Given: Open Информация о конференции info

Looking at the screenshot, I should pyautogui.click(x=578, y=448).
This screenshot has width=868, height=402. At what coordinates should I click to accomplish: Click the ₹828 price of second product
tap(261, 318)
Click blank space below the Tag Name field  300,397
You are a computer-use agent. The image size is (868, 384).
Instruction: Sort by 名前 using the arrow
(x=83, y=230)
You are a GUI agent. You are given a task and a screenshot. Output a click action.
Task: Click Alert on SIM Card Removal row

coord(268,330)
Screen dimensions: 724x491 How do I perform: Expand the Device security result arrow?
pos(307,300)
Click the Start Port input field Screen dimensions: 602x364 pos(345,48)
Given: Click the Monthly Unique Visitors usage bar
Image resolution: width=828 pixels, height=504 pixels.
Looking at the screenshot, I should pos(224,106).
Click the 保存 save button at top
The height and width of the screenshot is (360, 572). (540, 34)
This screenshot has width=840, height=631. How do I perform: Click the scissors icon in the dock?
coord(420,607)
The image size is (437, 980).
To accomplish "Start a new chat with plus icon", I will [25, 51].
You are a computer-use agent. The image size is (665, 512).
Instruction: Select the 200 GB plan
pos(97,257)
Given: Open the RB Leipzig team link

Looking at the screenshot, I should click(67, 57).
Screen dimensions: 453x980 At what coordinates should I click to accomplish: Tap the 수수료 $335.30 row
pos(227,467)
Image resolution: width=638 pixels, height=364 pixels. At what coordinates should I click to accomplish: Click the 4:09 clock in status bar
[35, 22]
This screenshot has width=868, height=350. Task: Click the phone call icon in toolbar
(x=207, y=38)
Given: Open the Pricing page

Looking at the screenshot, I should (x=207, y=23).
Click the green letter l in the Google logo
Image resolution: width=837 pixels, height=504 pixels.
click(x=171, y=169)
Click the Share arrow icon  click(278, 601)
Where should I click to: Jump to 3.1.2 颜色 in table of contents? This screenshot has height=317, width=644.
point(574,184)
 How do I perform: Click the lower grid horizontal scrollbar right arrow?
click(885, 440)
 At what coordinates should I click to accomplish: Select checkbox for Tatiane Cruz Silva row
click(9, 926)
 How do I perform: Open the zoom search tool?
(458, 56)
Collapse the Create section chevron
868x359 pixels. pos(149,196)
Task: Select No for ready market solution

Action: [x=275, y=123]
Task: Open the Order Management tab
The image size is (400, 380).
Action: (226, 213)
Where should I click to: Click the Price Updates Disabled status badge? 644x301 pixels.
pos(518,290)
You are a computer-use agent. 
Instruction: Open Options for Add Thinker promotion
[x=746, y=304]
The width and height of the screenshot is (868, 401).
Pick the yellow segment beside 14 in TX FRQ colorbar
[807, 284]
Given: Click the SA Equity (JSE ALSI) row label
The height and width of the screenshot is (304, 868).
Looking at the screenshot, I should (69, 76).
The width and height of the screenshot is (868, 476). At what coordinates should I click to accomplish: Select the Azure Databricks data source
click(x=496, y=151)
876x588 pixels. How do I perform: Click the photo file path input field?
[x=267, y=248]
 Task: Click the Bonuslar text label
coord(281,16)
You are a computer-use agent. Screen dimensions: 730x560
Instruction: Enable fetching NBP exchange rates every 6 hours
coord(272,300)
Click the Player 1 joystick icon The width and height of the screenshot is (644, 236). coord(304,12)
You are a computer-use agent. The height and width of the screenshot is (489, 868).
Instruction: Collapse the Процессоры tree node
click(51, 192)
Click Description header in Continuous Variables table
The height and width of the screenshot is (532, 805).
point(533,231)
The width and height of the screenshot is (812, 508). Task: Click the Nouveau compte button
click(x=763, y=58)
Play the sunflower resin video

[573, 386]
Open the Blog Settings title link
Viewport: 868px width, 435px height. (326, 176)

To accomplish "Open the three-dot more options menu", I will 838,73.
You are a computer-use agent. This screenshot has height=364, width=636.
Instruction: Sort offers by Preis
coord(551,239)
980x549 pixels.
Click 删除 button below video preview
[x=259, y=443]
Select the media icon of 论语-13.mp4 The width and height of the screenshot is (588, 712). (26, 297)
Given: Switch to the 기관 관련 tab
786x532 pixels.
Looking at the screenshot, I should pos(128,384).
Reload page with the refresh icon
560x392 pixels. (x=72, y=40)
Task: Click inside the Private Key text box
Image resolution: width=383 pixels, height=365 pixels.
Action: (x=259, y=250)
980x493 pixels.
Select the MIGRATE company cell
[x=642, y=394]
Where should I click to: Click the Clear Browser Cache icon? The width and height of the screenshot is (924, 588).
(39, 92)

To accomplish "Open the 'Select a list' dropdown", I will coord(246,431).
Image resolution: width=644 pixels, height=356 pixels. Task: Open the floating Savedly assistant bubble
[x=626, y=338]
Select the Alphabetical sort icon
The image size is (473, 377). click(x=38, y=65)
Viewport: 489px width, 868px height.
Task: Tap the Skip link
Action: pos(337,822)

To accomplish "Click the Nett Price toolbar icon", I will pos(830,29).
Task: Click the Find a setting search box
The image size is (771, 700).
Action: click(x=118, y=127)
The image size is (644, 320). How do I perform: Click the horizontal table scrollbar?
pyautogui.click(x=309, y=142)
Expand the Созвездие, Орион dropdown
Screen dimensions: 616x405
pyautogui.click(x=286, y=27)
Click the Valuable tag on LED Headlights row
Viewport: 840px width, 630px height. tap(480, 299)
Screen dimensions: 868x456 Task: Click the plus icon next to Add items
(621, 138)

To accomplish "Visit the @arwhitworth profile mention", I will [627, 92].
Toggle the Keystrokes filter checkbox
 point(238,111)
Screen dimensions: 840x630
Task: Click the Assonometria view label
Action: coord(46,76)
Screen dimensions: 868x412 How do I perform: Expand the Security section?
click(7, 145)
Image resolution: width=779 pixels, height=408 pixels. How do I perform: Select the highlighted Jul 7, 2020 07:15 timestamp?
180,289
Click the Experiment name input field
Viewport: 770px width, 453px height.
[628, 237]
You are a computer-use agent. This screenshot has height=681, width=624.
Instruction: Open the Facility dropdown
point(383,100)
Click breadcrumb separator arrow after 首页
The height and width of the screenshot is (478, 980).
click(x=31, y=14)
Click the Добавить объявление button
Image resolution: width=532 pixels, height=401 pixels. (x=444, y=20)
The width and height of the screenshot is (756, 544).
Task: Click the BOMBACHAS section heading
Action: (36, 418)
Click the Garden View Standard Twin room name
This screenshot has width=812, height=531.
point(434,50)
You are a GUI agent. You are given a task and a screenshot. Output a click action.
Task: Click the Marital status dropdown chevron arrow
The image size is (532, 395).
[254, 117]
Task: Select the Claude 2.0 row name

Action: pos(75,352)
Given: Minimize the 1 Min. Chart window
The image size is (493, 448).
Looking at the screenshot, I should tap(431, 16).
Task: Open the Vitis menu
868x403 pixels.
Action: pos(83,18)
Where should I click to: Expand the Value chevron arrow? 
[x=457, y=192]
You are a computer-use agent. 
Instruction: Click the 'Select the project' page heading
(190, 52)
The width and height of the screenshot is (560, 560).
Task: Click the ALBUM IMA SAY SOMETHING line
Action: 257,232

---------------

§ **TASK DETAILS**: Could you retype every record above exactly as written?

§ **SOLUTION TO THIS PROBLEM**:
Given: Open Информация о конференции info

Looking at the screenshot, I should pyautogui.click(x=578, y=448).
This screenshot has width=868, height=402. At what coordinates should I click to accomplish: Click the ₹828 price of second product
tap(261, 318)
Click blank space below the Tag Name field  300,397
You are a computer-use agent. The image size is (868, 384).
Instruction: Sort by 名前 using the arrow
(x=83, y=230)
You are a GUI agent. You are given a task and a screenshot. Output a click action.
Task: Click Alert on SIM Card Removal row

coord(268,330)
Screen dimensions: 724x491 How do I perform: Expand the Device security result arrow?
pos(307,300)
Click the Start Port input field Screen dimensions: 602x364 pos(345,48)
Given: Click the Monthly Unique Visitors usage bar
Image resolution: width=828 pixels, height=504 pixels.
Looking at the screenshot, I should pos(224,106).
Click the 保存 save button at top
The height and width of the screenshot is (360, 572). (540, 34)
This screenshot has width=840, height=631. How do I perform: Click the scissors icon in the dock?
coord(420,607)
The image size is (437, 980).
To accomplish "Start a new chat with plus icon", I will [25, 51].
You are a computer-use agent. The image size is (665, 512).
Instruction: Select the 200 GB plan
pos(97,257)
Given: Open the RB Leipzig team link

Looking at the screenshot, I should click(67, 57).
Screen dimensions: 453x980 At what coordinates should I click to accomplish: Tap the 수수료 $335.30 row
pos(227,467)
Image resolution: width=638 pixels, height=364 pixels. At what coordinates should I click to accomplish: Click the 4:09 clock in status bar
[35, 22]
This screenshot has width=868, height=350. Task: Click the phone call icon in toolbar
(x=207, y=38)
Given: Open the Pricing page

Looking at the screenshot, I should (x=207, y=23).
Click the green letter l in the Google logo
Image resolution: width=837 pixels, height=504 pixels.
click(x=171, y=169)
Click the Share arrow icon  click(278, 601)
Where should I click to: Jump to 3.1.2 颜色 in table of contents? This screenshot has height=317, width=644.
point(574,184)
 How do I perform: Click the lower grid horizontal scrollbar right arrow?
click(885, 440)
 At what coordinates should I click to accomplish: Select checkbox for Tatiane Cruz Silva row
click(9, 926)
 How do I perform: Open the zoom search tool?
(458, 56)
Collapse the Create section chevron
868x359 pixels. pos(149,196)
Task: Select No for ready market solution

Action: [x=275, y=123]
Task: Open the Order Management tab
The image size is (400, 380).
Action: (226, 213)
Where should I click to: Click the Price Updates Disabled status badge? 644x301 pixels.
pos(518,290)
You are a computer-use agent. 
Instruction: Open Options for Add Thinker promotion
[x=746, y=304]
The width and height of the screenshot is (868, 401).
Pick the yellow segment beside 14 in TX FRQ colorbar
[807, 284]
Given: Click the SA Equity (JSE ALSI) row label
The height and width of the screenshot is (304, 868).
Looking at the screenshot, I should (69, 76).
The width and height of the screenshot is (868, 476). At what coordinates should I click to accomplish: Select the Azure Databricks data source
click(x=496, y=151)
876x588 pixels. How do I perform: Click the photo file path input field?
[x=267, y=248]
 Task: Click the Bonuslar text label
coord(281,16)
You are a computer-use agent. Screen dimensions: 730x560
Instruction: Enable fetching NBP exchange rates every 6 hours
coord(272,300)
Click the Player 1 joystick icon The width and height of the screenshot is (644, 236). coord(304,12)
You are a computer-use agent. The height and width of the screenshot is (489, 868).
Instruction: Collapse the Процессоры tree node
click(51, 192)
Click Description header in Continuous Variables table
The height and width of the screenshot is (532, 805).
point(533,231)
The width and height of the screenshot is (812, 508). Task: Click the Nouveau compte button
click(x=763, y=58)
Play the sunflower resin video

[573, 386]
Open the Blog Settings title link
Viewport: 868px width, 435px height. (326, 176)

To accomplish "Open the three-dot more options menu", I will 838,73.
You are a computer-use agent. This screenshot has height=364, width=636.
Instruction: Sort offers by Preis
coord(551,239)
980x549 pixels.
Click 删除 button below video preview
[x=259, y=443]
Select the media icon of 论语-13.mp4 The width and height of the screenshot is (588, 712). (26, 297)
Given: Switch to the 기관 관련 tab
786x532 pixels.
Looking at the screenshot, I should pos(128,384).
Reload page with the refresh icon
560x392 pixels. (x=72, y=40)
Task: Click inside the Private Key text box
Image resolution: width=383 pixels, height=365 pixels.
Action: (x=259, y=250)
980x493 pixels.
Select the MIGRATE company cell
[x=642, y=394]
Where should I click to: Click the Clear Browser Cache icon? The width and height of the screenshot is (924, 588).
(39, 92)

To accomplish "Open the 'Select a list' dropdown", I will coord(246,431).
Image resolution: width=644 pixels, height=356 pixels. Task: Open the floating Savedly assistant bubble
[x=626, y=338]
Select the Alphabetical sort icon
The image size is (473, 377). click(x=38, y=65)
Viewport: 489px width, 868px height.
Task: Tap the Skip link
Action: pos(337,822)

To accomplish "Click the Nett Price toolbar icon", I will pos(830,29).
Task: Click the Find a setting search box
The image size is (771, 700).
Action: click(x=118, y=127)
The image size is (644, 320). How do I perform: Click the horizontal table scrollbar?
pyautogui.click(x=309, y=142)
Expand the Созвездие, Орион dropdown
Screen dimensions: 616x405
pyautogui.click(x=286, y=27)
Click the Valuable tag on LED Headlights row
Viewport: 840px width, 630px height. tap(480, 299)
Screen dimensions: 868x456 Task: Click the plus icon next to Add items
(621, 138)

To accomplish "Visit the @arwhitworth profile mention", I will [627, 92].
Toggle the Keystrokes filter checkbox
 point(238,111)
Screen dimensions: 840x630
Task: Click the Assonometria view label
Action: coord(46,76)
Screen dimensions: 868x412 How do I perform: Expand the Security section?
click(7, 145)
Image resolution: width=779 pixels, height=408 pixels. How do I perform: Select the highlighted Jul 7, 2020 07:15 timestamp?
180,289
Click the Experiment name input field
Viewport: 770px width, 453px height.
[628, 237]
You are a computer-use agent. This screenshot has height=681, width=624.
Instruction: Open the Facility dropdown
point(383,100)
Click breadcrumb separator arrow after 首页
The height and width of the screenshot is (478, 980).
click(x=31, y=14)
Click the Добавить объявление button
Image resolution: width=532 pixels, height=401 pixels. (x=444, y=20)
The width and height of the screenshot is (756, 544).
Task: Click the BOMBACHAS section heading
Action: (36, 418)
Click the Garden View Standard Twin room name
This screenshot has width=812, height=531.
point(434,50)
You are a GUI agent. You are given a task and a screenshot. Output a click action.
Task: Click the Marital status dropdown chevron arrow
The image size is (532, 395).
[254, 117]
Task: Select the Claude 2.0 row name

Action: pos(75,352)
Given: Minimize the 1 Min. Chart window
The image size is (493, 448).
Looking at the screenshot, I should tap(431, 16).
Task: Open the Vitis menu
868x403 pixels.
Action: pos(83,18)
Where should I click to: Expand the Value chevron arrow? 
[x=457, y=192]
You are a computer-use agent. 
Instruction: Click the 'Select the project' page heading
(190, 52)
The width and height of the screenshot is (560, 560).
Task: Click the ALBUM IMA SAY SOMETHING line
Action: 257,232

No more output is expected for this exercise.